Hi there and welcome to our new blog site for the Water Sciences Group at the University of Birmingham. We are a group of researchers who are interested in all things watery from ecology to water chemistry to hydrology and on! We hope that this page will be a place where we can discuss issues and advances in the science, provide some details of the research that we are doing and keep everyone informed of conferences, publications and such like that are coming up. Please feel free to post as much or as little as you want.

Monday, 18 February 2013

Next seminar: Monday 18th February

A Tale of Two Extremes- floods, droughts and salmon spawning habitat 
Ian Pattison, Loughborough University
Room 311, 4pm

The UK is experiencing a greater frequency of flow extremes, illustrated by the low river flows early in 2012 followed by widespread flooding.

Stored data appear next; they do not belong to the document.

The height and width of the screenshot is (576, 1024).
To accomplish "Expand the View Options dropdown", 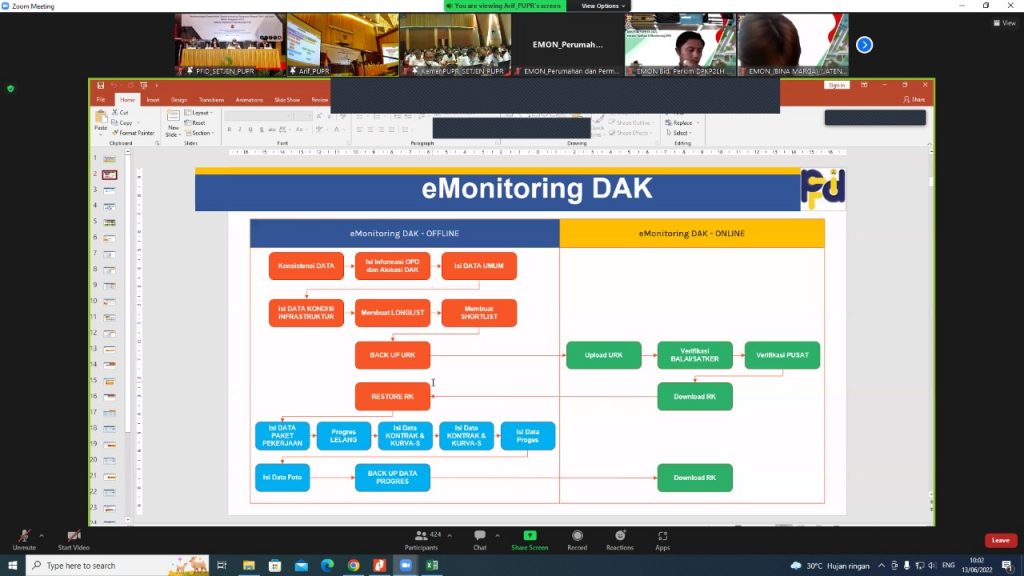I will tap(602, 6).
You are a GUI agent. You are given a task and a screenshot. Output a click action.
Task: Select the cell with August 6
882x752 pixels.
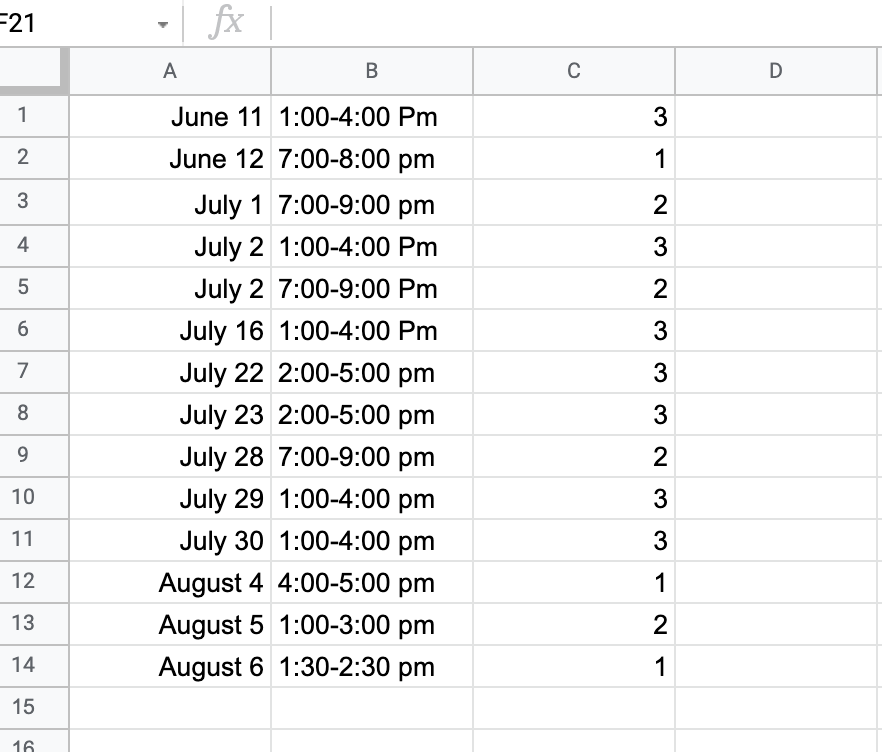170,667
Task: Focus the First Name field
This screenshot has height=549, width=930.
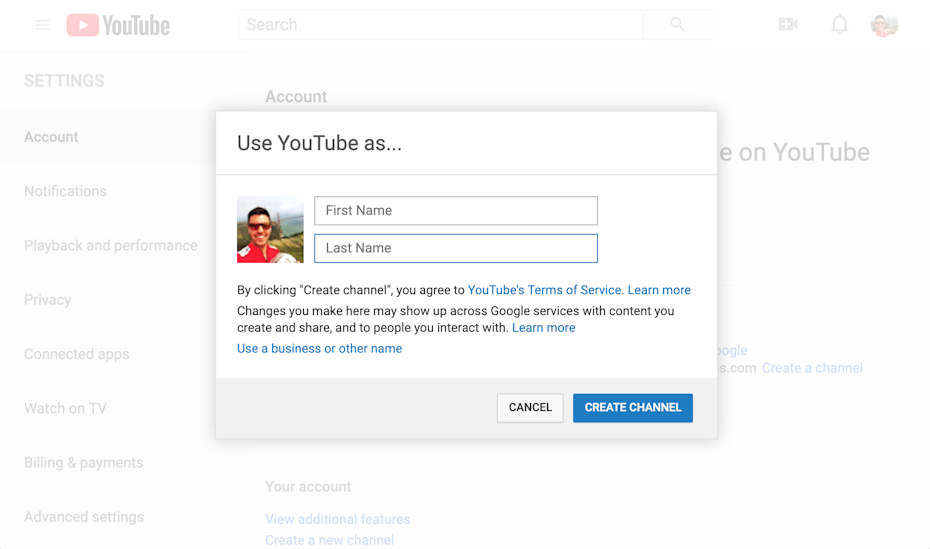Action: (456, 211)
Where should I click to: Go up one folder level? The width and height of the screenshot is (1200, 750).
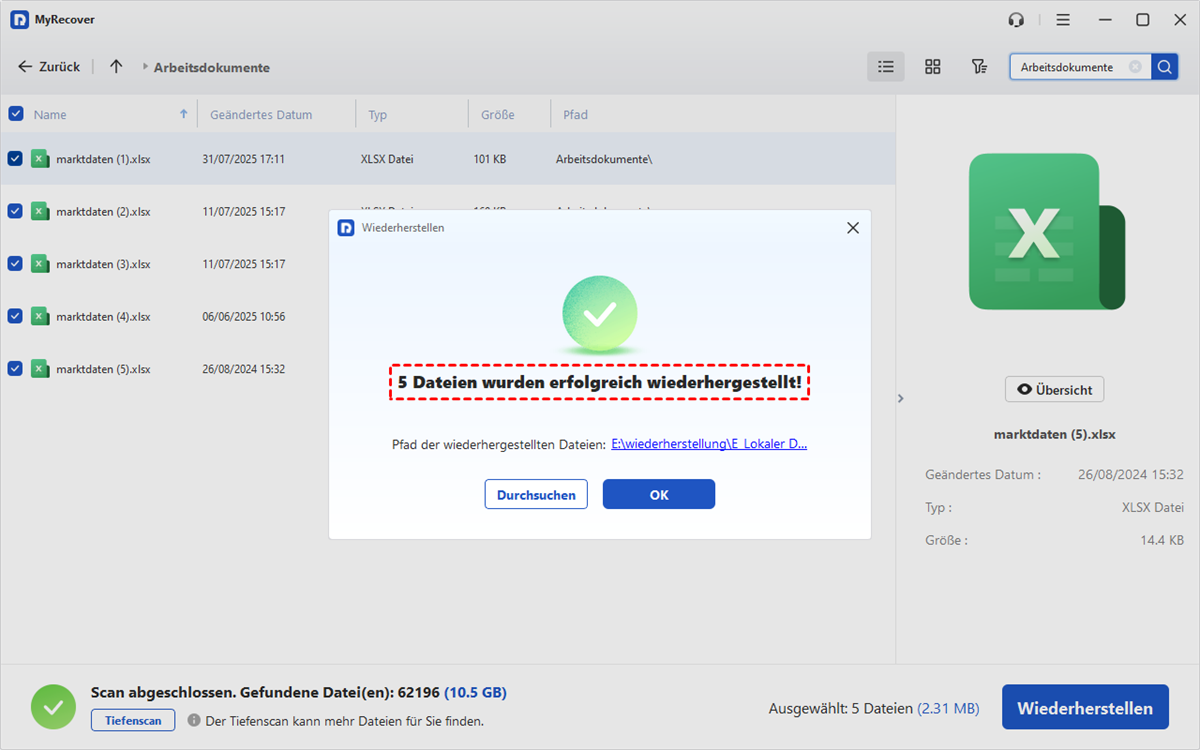click(x=116, y=67)
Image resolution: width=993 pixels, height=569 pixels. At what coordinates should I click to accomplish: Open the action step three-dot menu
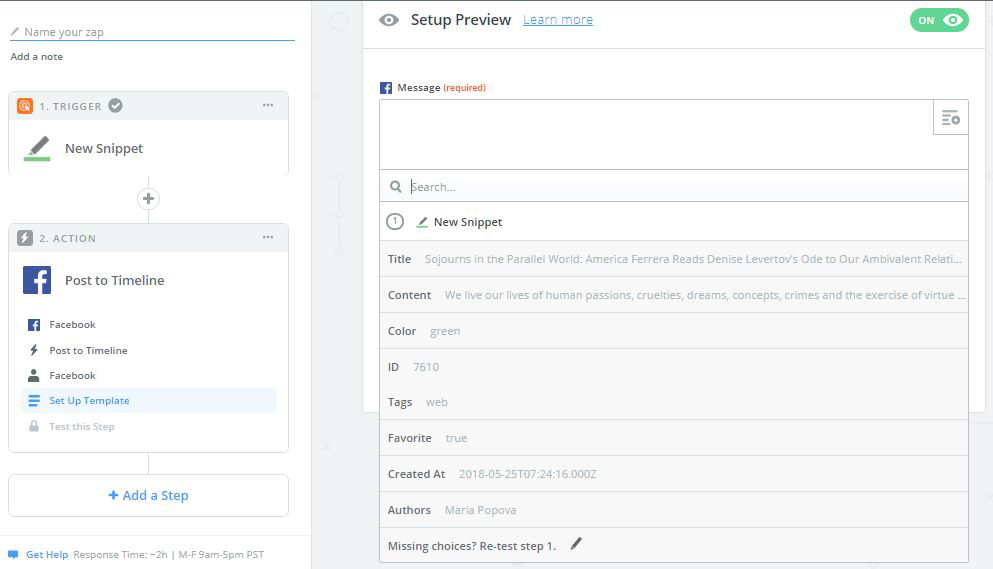(268, 237)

It is therefore key that floods and droughts are not investigated separately but studied as a continuum. The primary drivers of flow extremes are the climate and weather patterns, but the impact can be modified by catchment processes such as rural land management. A physically based continuous simulation hydrological model, CRUM3, is used to consider the impact of soil compaction and land cover on both high and low river flows, with the results interpreted in terms of the driving hydrological processes operating throughout the catchment. The hydrological modelling was applied to the Dacre Beck (38 km2) sub-catchment, and the results upscaled to the whole Eden catchment (2400 km2), Cumbria, UK, using hydraulic modelling. The scenario of heavy compaction produced a peak discharge 65% higher than light compaction and the minimum flow was 86.8% lower for the heavily compacted soil. This preliminary finding adds weight to the multiple benefits of rural land management and its potential widespread adoption.
             Land use changes are also thought to have increased fine sediment delivery to our river systems, which degrade salmon spawning gravels and decrease egg survival rates. The main hypotheses used to explain this being (a) fine sediment reduces gravel permeability and intra-gravel flow velocities; and (b) intra-gravel O2 concentrations decrease due to reduced supply and increased consumption by organic sediments. The SIDO (Sediment Intrusion and Dissolved Oxygen)-UK model is a physically based numerical model which stimulates the effect of fine sediment intrusion on the abiotic characteristics of the salmonid redd, along with the consequences for egg development and survival. This model has been used to assess the impact of varying sediment inputs upon the sediment intrusion rates, abiotic redd characteristics and fish egg survival rates. This will be used to comment on the relative importance of each of the hypotheses put forward to explain the impact of sediment on egg survival. Results indicate that the physical process of blockage, especially by larger sand particles, is more significant than the Sediment Oxygen Consumption mainly associated with silts and clays. These findings have implications for how we manage the sediment delivery problem.